There are a couple of excellent open mic venues on the Outer Banks now and even a once a month literary open mic that is worth checking out.
Beach Road, Kitty Hawk
We’re going to start with Art’s Place, an iconic semi-dive hamburger place along the Beach Road in Kitty Hawk.
It’s small. It’s intimate. And it’s a great atmosphere for musicians.
Art’s Place was the first bar or restaurant on the Outer Banks to offer an open mic. Hard to say just how long they’ve been at it but at least eight or nine years.
Expect a lot of different styles of music. During the week, Art’s Place often features jazz musicians, so there is often a jazz flavor to the open mic, but it is not limited to that at all.
Usually hosted by Monte Hooker, Art’s Place is a great location to hear some very talented amateur musicians as well as a few who are hoping to spread their wings and get to the next level.
Jubilee Music Store
Seagate North Shopping Center, Kill Devil Hills
When Jubilee Music moved from their old cramped quarters to their new location, all sorts of possibilities opened up. A lot of instruments went up on the walls, there were places to sit and try an instrument—and a small stage was built that can handle three or four musicians. There is also a very good sound system.
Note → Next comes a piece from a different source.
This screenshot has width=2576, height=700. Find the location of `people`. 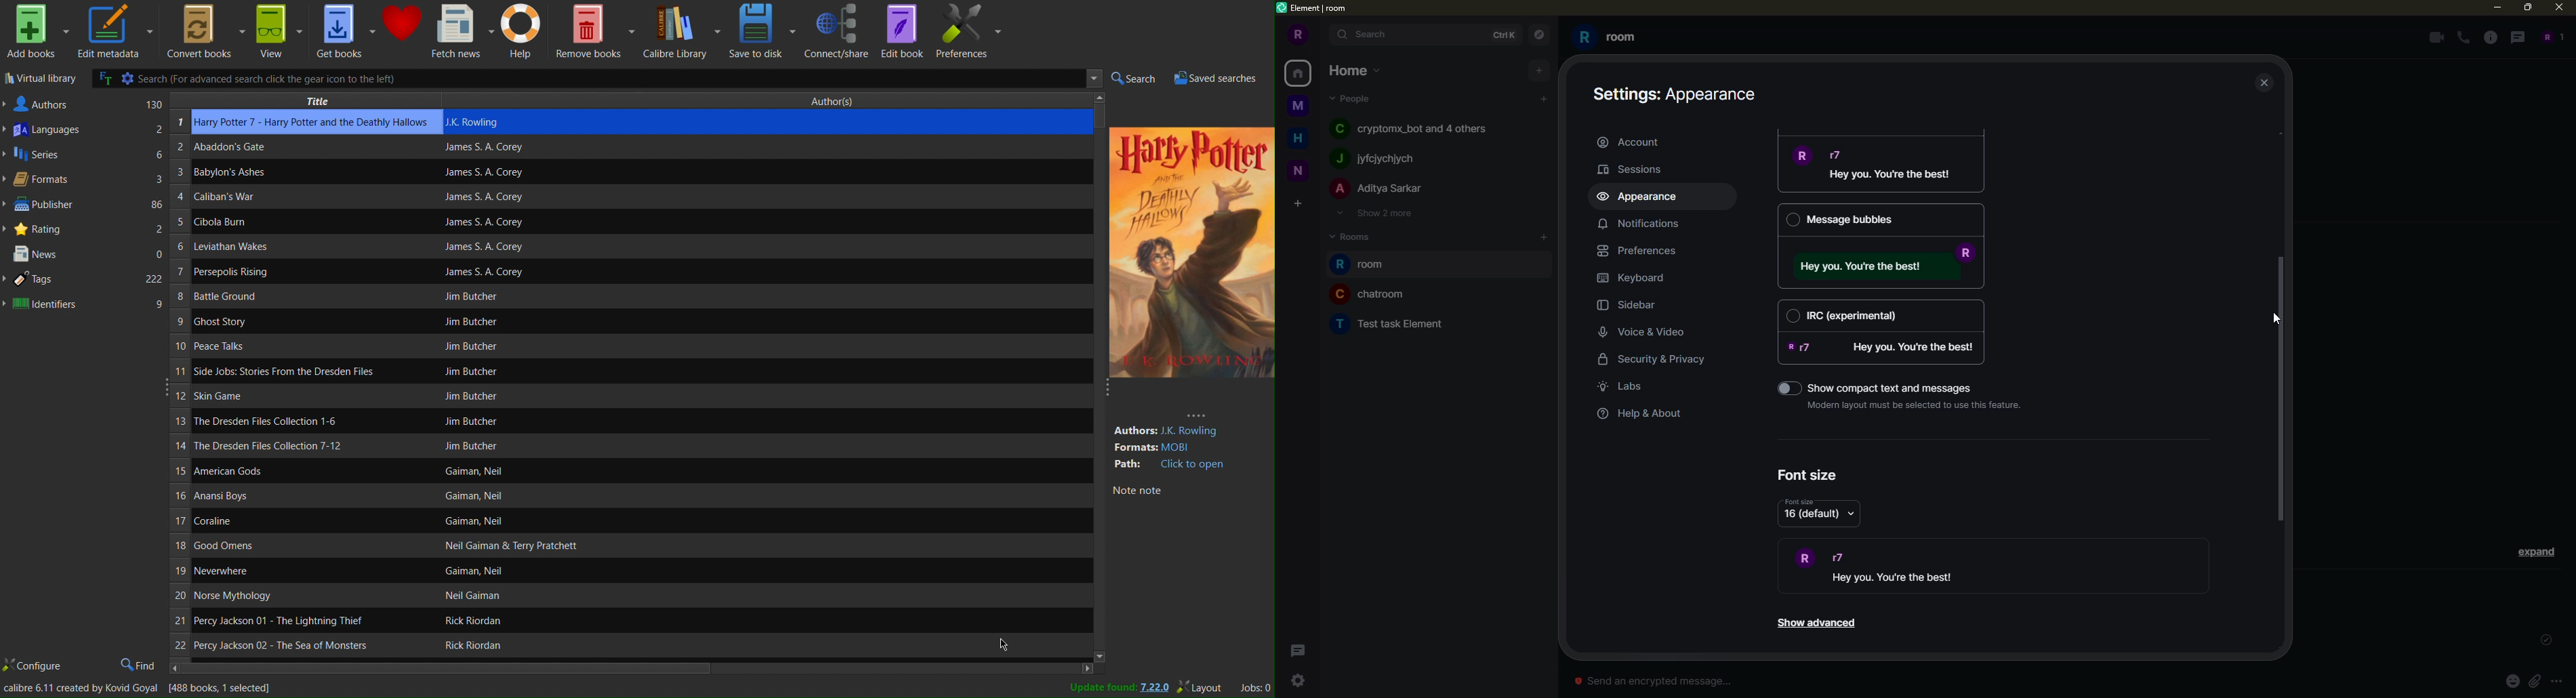

people is located at coordinates (1353, 98).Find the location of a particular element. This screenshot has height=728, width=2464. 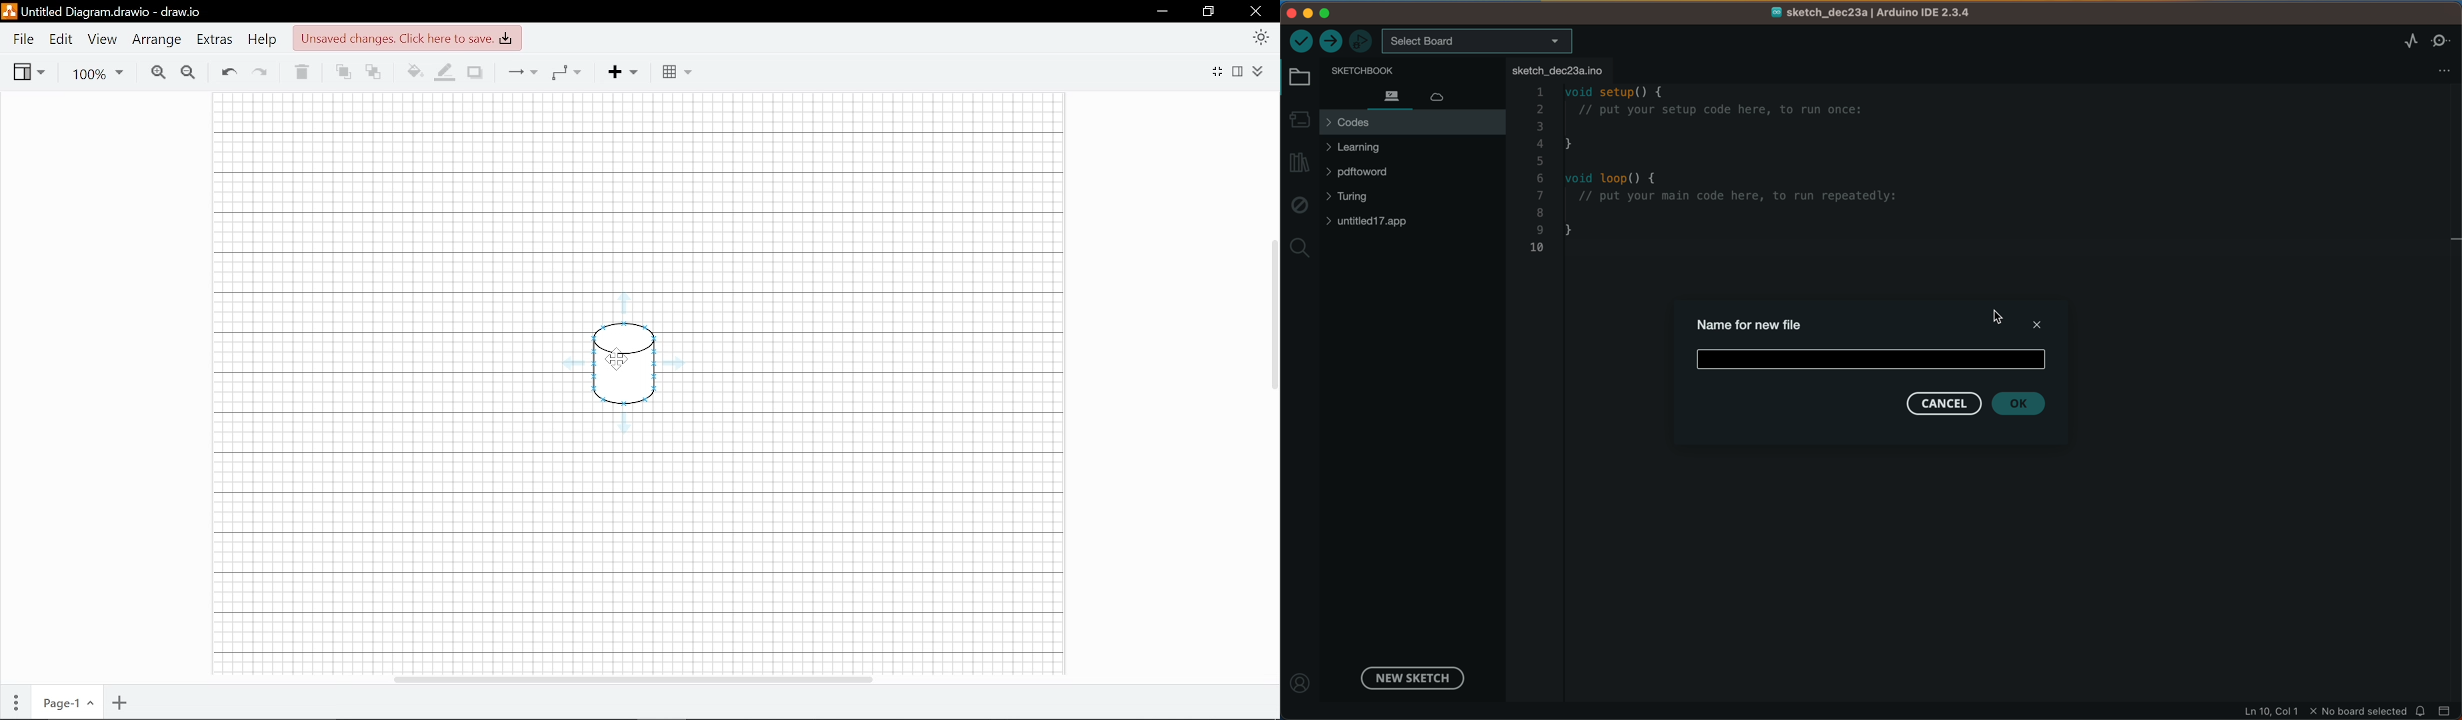

Pages is located at coordinates (16, 701).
Particularly nice at Jubilee, Chris Whitehurst, who one of the best sound engineers on the Outer Banks, is usually on the soundboard.
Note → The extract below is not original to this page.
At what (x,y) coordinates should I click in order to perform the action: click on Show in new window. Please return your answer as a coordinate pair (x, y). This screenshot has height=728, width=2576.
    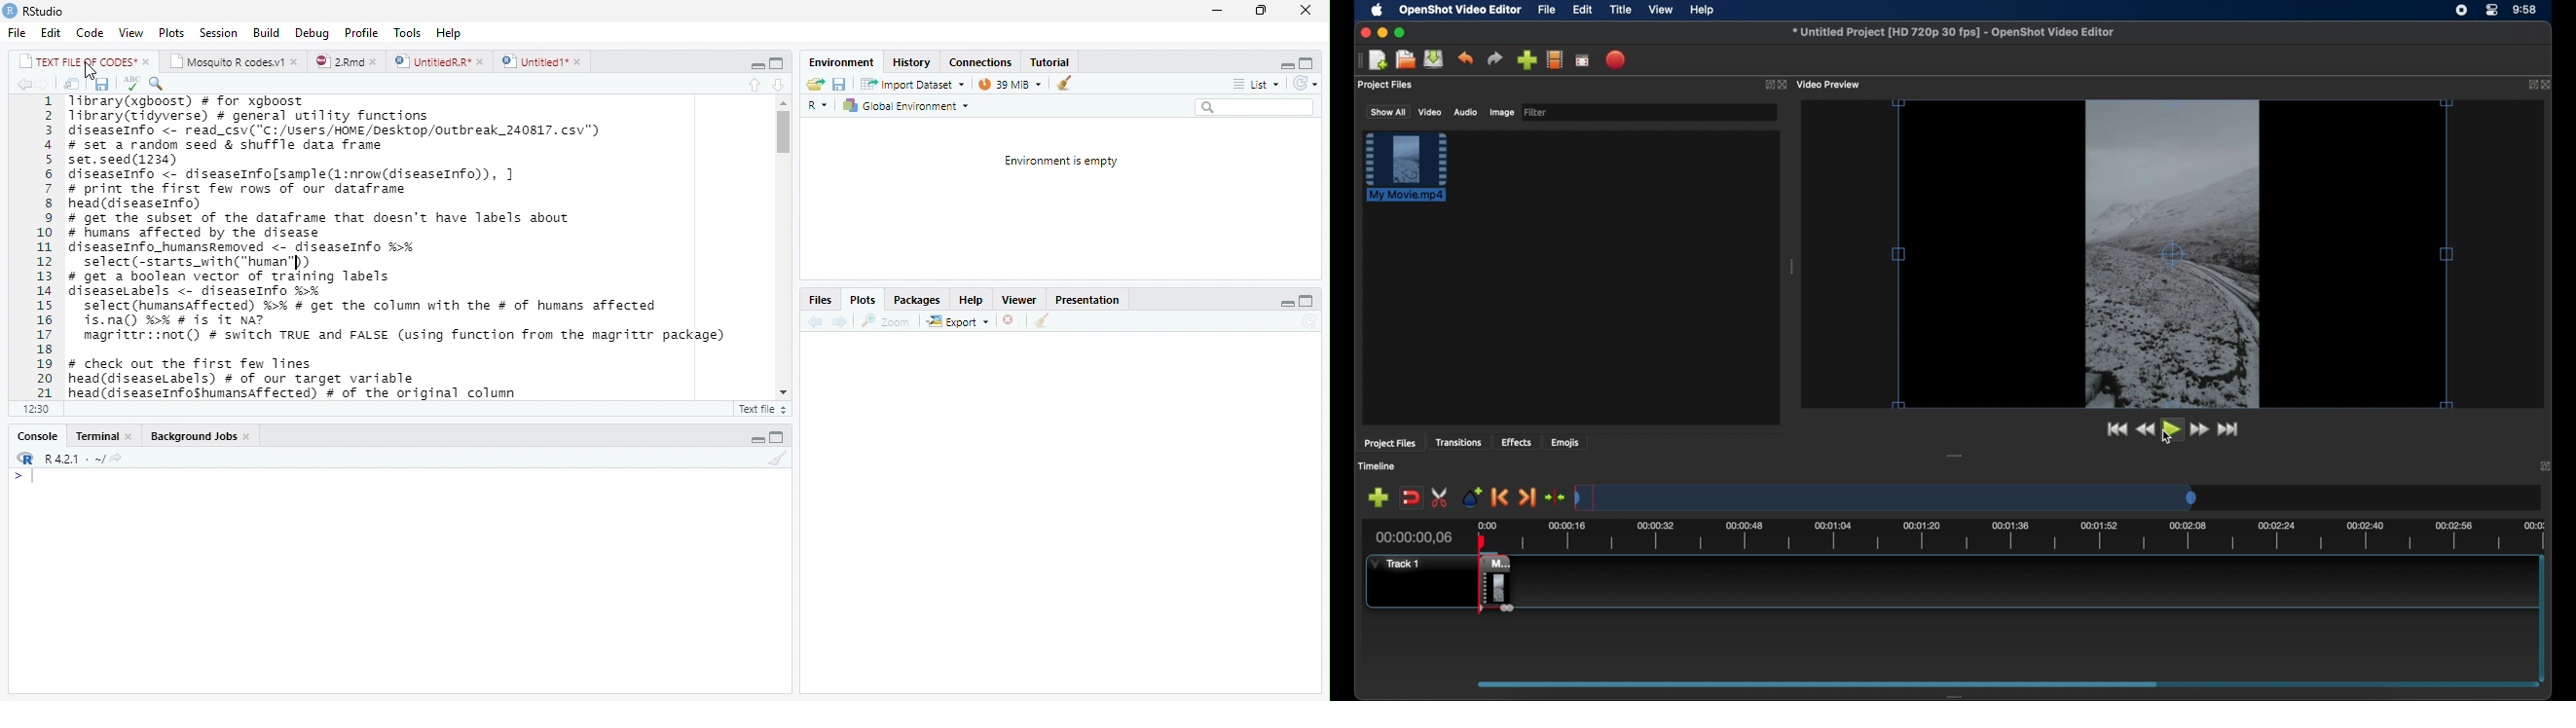
    Looking at the image, I should click on (68, 84).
Also, because it’s a music store, there are spare instruments to try, just in case a string breaks or some accessory is needed, it’s right there.
There’s no food or drink sold in the store, but Two Roads Tavern is right next door and they keep the kitchen open and pour beer into plastic cups.
The music tends toward country and acoustic sounds, but there have been some purely electric musicians.
It’s probably a little more low-key than Art’s Place with a different host every week. A great place to spread your musical wings.
Literary Open Mic
Glenn Eure’s Ghost Fleet Gallery, Nags Head
Second Thursday of the month
Poets, essayists, novelists, short story writers, shake out the cobwebs in the shadows of your minds and check out this literary open mic.
Sponsored by the Dare County Arts Council and now into its 10th year, the readers are very supportive and welcoming to writers of anything literary.
The range of material that is presented is astonishing. Children’s poetry has been read; parts of novels and short stories. Political essays are sometimes at the podium. Occasionally very mature themes are broached—there have been a couple of readings that examined drug addiction and child abuse.
Because the range of topics is so wide, the evening can often be the springboard to broader discussions.
Although it usually occurs on the second Thursday of the month, there are times when scheduling conflicts cause it to be rescheduled, usually to the second Wednesday of the month.